WORK ORDER: Repeat the entries below in full, with every character unchanged.

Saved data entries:

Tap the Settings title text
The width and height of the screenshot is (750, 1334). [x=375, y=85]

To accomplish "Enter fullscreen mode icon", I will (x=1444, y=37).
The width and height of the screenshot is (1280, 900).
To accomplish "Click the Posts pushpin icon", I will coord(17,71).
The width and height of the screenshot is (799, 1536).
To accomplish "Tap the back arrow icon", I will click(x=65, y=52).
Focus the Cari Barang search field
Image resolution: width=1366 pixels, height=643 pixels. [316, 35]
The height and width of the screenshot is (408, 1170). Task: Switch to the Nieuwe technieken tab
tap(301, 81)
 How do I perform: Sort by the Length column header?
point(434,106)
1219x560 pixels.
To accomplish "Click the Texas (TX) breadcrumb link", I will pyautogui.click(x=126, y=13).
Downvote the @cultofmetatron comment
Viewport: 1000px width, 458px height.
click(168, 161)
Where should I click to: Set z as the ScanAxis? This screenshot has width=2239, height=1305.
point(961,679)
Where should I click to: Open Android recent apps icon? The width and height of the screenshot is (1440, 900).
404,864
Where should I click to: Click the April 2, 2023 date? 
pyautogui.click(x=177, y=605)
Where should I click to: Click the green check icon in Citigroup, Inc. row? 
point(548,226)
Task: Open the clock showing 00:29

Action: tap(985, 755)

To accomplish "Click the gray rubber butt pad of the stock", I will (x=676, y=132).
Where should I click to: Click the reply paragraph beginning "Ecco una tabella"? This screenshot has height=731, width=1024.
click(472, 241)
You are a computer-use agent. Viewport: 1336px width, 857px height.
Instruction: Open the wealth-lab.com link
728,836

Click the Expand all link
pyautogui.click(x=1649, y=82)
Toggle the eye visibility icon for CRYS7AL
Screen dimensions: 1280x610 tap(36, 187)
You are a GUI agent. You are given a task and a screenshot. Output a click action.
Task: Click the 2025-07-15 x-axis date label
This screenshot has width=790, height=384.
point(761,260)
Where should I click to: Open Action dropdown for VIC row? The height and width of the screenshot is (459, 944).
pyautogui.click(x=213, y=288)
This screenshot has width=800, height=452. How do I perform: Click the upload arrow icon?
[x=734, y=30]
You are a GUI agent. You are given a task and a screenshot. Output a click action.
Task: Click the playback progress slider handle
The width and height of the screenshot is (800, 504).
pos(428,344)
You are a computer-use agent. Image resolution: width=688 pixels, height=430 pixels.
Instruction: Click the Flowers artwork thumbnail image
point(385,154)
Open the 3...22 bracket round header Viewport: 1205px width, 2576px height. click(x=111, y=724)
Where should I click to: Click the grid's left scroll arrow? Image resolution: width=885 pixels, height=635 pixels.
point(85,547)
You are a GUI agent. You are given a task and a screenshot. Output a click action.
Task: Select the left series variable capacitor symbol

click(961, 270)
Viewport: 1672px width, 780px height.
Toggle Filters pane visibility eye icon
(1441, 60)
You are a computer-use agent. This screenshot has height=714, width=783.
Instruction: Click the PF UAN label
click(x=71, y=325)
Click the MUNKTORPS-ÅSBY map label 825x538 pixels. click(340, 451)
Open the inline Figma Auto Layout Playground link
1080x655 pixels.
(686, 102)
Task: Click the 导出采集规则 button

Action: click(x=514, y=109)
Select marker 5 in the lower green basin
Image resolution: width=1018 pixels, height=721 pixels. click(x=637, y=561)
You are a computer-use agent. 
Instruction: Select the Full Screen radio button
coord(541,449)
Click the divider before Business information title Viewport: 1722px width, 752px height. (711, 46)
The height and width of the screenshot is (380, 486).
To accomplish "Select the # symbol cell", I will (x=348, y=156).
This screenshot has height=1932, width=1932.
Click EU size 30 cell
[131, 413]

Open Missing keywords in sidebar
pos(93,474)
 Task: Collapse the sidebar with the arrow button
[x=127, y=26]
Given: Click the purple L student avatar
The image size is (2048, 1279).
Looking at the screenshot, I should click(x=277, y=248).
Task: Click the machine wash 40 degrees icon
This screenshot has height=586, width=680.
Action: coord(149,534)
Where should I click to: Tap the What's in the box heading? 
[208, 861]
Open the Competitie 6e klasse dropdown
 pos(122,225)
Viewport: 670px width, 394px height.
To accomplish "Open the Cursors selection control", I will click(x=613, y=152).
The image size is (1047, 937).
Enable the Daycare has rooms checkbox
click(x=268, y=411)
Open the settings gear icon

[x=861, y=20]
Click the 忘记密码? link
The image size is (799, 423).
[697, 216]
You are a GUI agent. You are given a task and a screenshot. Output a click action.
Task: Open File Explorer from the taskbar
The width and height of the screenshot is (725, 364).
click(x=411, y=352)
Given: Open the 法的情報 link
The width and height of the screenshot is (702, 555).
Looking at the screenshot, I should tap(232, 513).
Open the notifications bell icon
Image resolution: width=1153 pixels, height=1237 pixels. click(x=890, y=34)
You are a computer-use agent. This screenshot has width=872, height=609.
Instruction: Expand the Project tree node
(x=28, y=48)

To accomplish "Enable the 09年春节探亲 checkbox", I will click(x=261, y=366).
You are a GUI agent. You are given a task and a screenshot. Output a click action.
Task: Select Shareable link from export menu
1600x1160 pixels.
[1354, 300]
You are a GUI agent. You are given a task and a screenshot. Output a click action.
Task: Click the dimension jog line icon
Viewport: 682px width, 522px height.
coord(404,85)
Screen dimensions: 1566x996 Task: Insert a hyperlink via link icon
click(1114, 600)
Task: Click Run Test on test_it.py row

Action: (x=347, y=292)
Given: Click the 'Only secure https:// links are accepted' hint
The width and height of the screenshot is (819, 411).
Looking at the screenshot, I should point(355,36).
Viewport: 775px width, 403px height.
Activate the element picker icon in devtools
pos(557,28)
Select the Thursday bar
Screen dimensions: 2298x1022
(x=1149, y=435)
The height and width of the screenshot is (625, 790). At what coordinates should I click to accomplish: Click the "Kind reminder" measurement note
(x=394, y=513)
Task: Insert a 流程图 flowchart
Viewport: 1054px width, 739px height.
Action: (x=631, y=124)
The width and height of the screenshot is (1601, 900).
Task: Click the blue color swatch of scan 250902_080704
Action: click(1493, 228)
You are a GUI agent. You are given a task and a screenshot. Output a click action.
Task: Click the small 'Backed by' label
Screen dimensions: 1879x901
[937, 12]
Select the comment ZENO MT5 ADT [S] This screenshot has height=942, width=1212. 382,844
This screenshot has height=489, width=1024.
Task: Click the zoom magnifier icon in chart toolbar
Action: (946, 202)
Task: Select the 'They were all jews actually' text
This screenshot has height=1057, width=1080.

ANSWER SPACE:
Tap the Settings title text
The width and height of the screenshot is (750, 1334). [x=375, y=85]

To accomplish "Enter fullscreen mode icon", I will (x=1444, y=37).
The width and height of the screenshot is (1280, 900).
To accomplish "Click the Posts pushpin icon", I will coord(17,71).
The width and height of the screenshot is (799, 1536).
To accomplish "Tap the back arrow icon", I will click(x=65, y=52).
Focus the Cari Barang search field
Image resolution: width=1366 pixels, height=643 pixels. [316, 35]
The height and width of the screenshot is (408, 1170). Task: Switch to the Nieuwe technieken tab
tap(301, 81)
 How do I perform: Sort by the Length column header?
point(434,106)
1219x560 pixels.
To accomplish "Click the Texas (TX) breadcrumb link", I will pyautogui.click(x=126, y=13).
Downvote the @cultofmetatron comment
Viewport: 1000px width, 458px height.
click(168, 161)
Where should I click to: Set z as the ScanAxis? This screenshot has width=2239, height=1305.
point(961,679)
Where should I click to: Open Android recent apps icon? The width and height of the screenshot is (1440, 900).
404,864
Where should I click to: Click the April 2, 2023 date? 
pyautogui.click(x=177, y=605)
Where should I click to: Click the green check icon in Citigroup, Inc. row? 
point(548,226)
Task: Open the clock showing 00:29

Action: tap(985, 755)

To accomplish "Click the gray rubber butt pad of the stock", I will (x=676, y=132).
Where should I click to: Click the reply paragraph beginning "Ecco una tabella"? This screenshot has height=731, width=1024.
click(472, 241)
You are a computer-use agent. Viewport: 1336px width, 857px height.
Instruction: Open the wealth-lab.com link
728,836

Click the Expand all link
pyautogui.click(x=1649, y=82)
Toggle the eye visibility icon for CRYS7AL
Screen dimensions: 1280x610 tap(36, 187)
You are a GUI agent. You are given a task and a screenshot. Output a click action.
Task: Click the 2025-07-15 x-axis date label
This screenshot has width=790, height=384.
point(761,260)
Where should I click to: Open Action dropdown for VIC row? The height and width of the screenshot is (459, 944).
pyautogui.click(x=213, y=288)
This screenshot has width=800, height=452. How do I perform: Click the upload arrow icon?
[x=734, y=30]
You are a GUI agent. You are given a task and a screenshot. Output a click action.
Task: Click the playback progress slider handle
The width and height of the screenshot is (800, 504).
pos(428,344)
You are a computer-use agent. Image resolution: width=688 pixels, height=430 pixels.
Instruction: Click the Flowers artwork thumbnail image
point(385,154)
Open the 3...22 bracket round header Viewport: 1205px width, 2576px height. click(x=111, y=724)
Where should I click to: Click the grid's left scroll arrow? Image resolution: width=885 pixels, height=635 pixels.
point(85,547)
You are a GUI agent. You are given a task and a screenshot. Output a click action.
Task: Select the left series variable capacitor symbol

click(961, 270)
Viewport: 1672px width, 780px height.
Toggle Filters pane visibility eye icon
(1441, 60)
You are a computer-use agent. This screenshot has height=714, width=783.
Instruction: Click the PF UAN label
click(x=71, y=325)
Click the MUNKTORPS-ÅSBY map label 825x538 pixels. click(340, 451)
Open the inline Figma Auto Layout Playground link
1080x655 pixels.
(686, 102)
Task: Click the 导出采集规则 button

Action: click(x=514, y=109)
Select marker 5 in the lower green basin
Image resolution: width=1018 pixels, height=721 pixels. click(x=637, y=561)
You are a computer-use agent. 
Instruction: Select the Full Screen radio button
coord(541,449)
Click the divider before Business information title Viewport: 1722px width, 752px height. (711, 46)
The height and width of the screenshot is (380, 486).
To accomplish "Select the # symbol cell", I will (x=348, y=156).
This screenshot has height=1932, width=1932.
Click EU size 30 cell
[131, 413]

Open Missing keywords in sidebar
pos(93,474)
 Task: Collapse the sidebar with the arrow button
[x=127, y=26]
Given: Click the purple L student avatar
The image size is (2048, 1279).
Looking at the screenshot, I should click(x=277, y=248).
Task: Click the machine wash 40 degrees icon
This screenshot has height=586, width=680.
Action: coord(149,534)
Where should I click to: Tap the What's in the box heading? 
[208, 861]
Open the Competitie 6e klasse dropdown
 pos(122,225)
Viewport: 670px width, 394px height.
To accomplish "Open the Cursors selection control", I will click(x=613, y=152).
The image size is (1047, 937).
Enable the Daycare has rooms checkbox
click(x=268, y=411)
Open the settings gear icon

[x=861, y=20]
Click the 忘记密码? link
The image size is (799, 423).
[697, 216]
You are a GUI agent. You are given a task and a screenshot. Output a click action.
Task: Open File Explorer from the taskbar
The width and height of the screenshot is (725, 364).
click(x=411, y=352)
Given: Open the 法的情報 link
The width and height of the screenshot is (702, 555).
Looking at the screenshot, I should tap(232, 513).
Open the notifications bell icon
Image resolution: width=1153 pixels, height=1237 pixels. click(x=890, y=34)
You are a computer-use agent. This screenshot has width=872, height=609.
Instruction: Expand the Project tree node
(x=28, y=48)

To accomplish "Enable the 09年春节探亲 checkbox", I will click(x=261, y=366).
You are a GUI agent. You are given a task and a screenshot. Output a click action.
Task: Select Shareable link from export menu
1600x1160 pixels.
[1354, 300]
You are a GUI agent. You are given a task and a screenshot. Output a click action.
Task: Click the dimension jog line icon
Viewport: 682px width, 522px height.
coord(404,85)
Screen dimensions: 1566x996 Task: Insert a hyperlink via link icon
click(1114, 600)
Task: Click Run Test on test_it.py row

Action: (x=347, y=292)
Given: Click the 'Only secure https:// links are accepted' hint
The width and height of the screenshot is (819, 411).
Looking at the screenshot, I should point(355,36).
Viewport: 775px width, 403px height.
Activate the element picker icon in devtools
pos(557,28)
Select the Thursday bar
Screen dimensions: 2298x1022
(x=1149, y=435)
The height and width of the screenshot is (625, 790). At what coordinates should I click to accomplish: Click the "Kind reminder" measurement note
(x=394, y=513)
Task: Insert a 流程图 flowchart
Viewport: 1054px width, 739px height.
Action: (x=631, y=124)
The width and height of the screenshot is (1601, 900).
Task: Click the blue color swatch of scan 250902_080704
Action: click(1493, 228)
You are a GUI agent. You are given a task and a screenshot. Output a click action.
Task: Click the small 'Backed by' label
Screen dimensions: 1879x901
[937, 12]
Select the comment ZENO MT5 ADT [S] This screenshot has height=942, width=1212. 382,844
This screenshot has height=489, width=1024.
Task: Click the zoom magnifier icon in chart toolbar
Action: (946, 202)
Task: Select the 'They were all jews actually' text
This screenshot has height=1057, width=1080.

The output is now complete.